• Stored records:
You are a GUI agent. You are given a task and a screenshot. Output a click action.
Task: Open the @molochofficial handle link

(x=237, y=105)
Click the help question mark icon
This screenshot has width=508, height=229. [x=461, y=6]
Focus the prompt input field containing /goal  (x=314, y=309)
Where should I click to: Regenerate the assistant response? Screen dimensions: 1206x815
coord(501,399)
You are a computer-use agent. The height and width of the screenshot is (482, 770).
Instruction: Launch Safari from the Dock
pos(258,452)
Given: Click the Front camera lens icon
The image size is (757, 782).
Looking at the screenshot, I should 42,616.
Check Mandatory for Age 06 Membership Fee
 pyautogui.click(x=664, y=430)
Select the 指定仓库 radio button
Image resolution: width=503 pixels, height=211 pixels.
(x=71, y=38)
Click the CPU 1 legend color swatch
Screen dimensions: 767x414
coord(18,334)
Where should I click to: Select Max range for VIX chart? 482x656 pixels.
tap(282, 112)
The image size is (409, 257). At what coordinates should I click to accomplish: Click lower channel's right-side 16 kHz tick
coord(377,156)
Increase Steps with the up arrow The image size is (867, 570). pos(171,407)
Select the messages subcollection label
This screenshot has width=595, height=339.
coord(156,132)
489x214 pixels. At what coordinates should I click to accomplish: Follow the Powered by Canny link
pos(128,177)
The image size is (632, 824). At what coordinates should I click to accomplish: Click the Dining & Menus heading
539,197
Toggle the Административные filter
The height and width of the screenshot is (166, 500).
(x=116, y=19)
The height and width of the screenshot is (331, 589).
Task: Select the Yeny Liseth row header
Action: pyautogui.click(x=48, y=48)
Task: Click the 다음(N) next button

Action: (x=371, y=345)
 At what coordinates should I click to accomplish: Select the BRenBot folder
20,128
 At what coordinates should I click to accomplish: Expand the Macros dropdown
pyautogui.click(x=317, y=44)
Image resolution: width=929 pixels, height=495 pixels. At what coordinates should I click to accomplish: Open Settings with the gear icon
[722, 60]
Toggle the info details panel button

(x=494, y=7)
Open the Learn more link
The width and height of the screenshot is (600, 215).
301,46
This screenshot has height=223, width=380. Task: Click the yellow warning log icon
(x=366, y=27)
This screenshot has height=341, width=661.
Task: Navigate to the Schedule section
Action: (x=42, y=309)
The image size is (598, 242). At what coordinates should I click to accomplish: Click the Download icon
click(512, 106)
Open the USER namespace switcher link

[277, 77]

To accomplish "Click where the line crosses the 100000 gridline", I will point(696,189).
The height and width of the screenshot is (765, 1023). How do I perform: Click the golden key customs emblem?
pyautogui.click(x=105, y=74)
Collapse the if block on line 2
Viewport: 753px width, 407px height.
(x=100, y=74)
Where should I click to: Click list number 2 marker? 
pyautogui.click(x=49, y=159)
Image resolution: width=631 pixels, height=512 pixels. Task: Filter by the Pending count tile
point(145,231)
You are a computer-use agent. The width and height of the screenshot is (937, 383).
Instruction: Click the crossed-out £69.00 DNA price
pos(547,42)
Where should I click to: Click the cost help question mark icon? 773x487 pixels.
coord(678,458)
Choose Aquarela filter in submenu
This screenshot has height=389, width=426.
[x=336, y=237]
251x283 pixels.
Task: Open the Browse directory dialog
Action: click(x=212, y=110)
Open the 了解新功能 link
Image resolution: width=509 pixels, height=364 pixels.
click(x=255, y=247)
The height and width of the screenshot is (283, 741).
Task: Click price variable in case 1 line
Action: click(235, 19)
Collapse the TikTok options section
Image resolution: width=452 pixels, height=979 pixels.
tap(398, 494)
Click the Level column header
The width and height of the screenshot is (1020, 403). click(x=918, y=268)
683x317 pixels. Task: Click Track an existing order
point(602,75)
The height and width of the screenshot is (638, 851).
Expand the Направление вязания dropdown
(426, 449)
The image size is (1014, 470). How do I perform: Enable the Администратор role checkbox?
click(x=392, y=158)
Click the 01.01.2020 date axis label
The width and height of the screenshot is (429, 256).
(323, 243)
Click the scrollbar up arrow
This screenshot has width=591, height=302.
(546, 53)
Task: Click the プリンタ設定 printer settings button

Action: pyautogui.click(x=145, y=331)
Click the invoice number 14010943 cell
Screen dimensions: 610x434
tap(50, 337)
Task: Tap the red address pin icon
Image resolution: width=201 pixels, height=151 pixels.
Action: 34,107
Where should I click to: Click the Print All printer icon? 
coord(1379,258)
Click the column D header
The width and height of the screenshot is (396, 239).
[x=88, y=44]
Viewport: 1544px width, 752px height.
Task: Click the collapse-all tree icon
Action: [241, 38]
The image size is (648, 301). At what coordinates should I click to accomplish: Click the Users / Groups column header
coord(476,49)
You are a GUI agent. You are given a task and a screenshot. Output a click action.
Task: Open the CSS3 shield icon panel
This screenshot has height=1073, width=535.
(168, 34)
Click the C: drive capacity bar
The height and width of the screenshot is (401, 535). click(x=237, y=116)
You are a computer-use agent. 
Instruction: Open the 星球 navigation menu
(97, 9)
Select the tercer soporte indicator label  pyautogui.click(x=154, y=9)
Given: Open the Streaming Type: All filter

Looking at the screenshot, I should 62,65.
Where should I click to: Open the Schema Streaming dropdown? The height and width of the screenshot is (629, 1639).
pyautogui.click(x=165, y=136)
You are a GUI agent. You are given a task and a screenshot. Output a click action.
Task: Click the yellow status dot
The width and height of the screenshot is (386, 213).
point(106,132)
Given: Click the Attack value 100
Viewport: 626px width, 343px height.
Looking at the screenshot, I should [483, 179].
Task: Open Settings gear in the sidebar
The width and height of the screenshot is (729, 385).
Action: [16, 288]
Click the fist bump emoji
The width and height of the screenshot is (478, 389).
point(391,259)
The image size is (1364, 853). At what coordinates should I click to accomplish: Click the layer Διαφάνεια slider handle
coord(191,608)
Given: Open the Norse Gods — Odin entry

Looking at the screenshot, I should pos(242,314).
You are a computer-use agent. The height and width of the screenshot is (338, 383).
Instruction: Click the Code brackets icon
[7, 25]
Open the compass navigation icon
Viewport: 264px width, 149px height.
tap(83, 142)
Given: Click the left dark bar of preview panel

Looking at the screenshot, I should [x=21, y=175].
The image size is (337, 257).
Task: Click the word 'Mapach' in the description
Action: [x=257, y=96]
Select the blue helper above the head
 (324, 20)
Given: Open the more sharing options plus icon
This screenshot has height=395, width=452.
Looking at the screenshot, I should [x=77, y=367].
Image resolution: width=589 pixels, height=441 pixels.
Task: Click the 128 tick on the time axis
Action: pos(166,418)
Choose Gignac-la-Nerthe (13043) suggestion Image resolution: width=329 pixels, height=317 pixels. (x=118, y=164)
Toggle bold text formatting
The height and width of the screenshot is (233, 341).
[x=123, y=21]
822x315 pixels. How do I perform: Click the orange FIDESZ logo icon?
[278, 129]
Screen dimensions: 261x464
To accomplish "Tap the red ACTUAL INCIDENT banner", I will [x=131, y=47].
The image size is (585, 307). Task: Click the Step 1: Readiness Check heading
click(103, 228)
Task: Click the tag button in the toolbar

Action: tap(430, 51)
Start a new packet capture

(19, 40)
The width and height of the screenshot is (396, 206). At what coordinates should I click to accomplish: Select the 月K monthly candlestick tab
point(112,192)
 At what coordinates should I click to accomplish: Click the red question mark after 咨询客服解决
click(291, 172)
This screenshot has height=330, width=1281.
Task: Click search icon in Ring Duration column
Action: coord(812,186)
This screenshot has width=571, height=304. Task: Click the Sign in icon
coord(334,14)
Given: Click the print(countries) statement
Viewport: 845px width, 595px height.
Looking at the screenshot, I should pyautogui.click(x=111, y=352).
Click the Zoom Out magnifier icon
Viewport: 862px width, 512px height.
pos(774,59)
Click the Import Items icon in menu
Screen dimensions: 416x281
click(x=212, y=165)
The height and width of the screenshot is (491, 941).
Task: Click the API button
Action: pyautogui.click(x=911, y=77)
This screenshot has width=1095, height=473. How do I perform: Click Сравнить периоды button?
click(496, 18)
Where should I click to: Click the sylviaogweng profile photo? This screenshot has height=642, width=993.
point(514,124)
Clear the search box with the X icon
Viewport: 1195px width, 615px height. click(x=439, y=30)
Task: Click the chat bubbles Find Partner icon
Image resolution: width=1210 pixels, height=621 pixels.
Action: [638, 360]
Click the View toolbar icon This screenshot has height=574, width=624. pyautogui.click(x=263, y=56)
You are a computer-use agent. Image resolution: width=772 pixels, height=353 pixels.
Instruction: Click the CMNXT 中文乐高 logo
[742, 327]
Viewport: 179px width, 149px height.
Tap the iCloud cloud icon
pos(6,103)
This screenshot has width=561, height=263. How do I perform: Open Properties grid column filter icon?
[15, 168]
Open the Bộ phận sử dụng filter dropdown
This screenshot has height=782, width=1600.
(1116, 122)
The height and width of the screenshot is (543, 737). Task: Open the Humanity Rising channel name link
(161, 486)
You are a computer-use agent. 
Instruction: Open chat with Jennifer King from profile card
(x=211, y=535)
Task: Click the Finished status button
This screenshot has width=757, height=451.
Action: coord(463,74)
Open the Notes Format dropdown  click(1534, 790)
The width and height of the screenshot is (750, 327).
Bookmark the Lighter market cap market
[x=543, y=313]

• What is being asked: For the string "will", show each line of the entries above where it occurs.

• Task output:
To accomplish "Click where the line crosses the 100000 gridline", I will point(696,189).
To accomplish "Tap the red ACTUAL INCIDENT banner", I will [x=131, y=47].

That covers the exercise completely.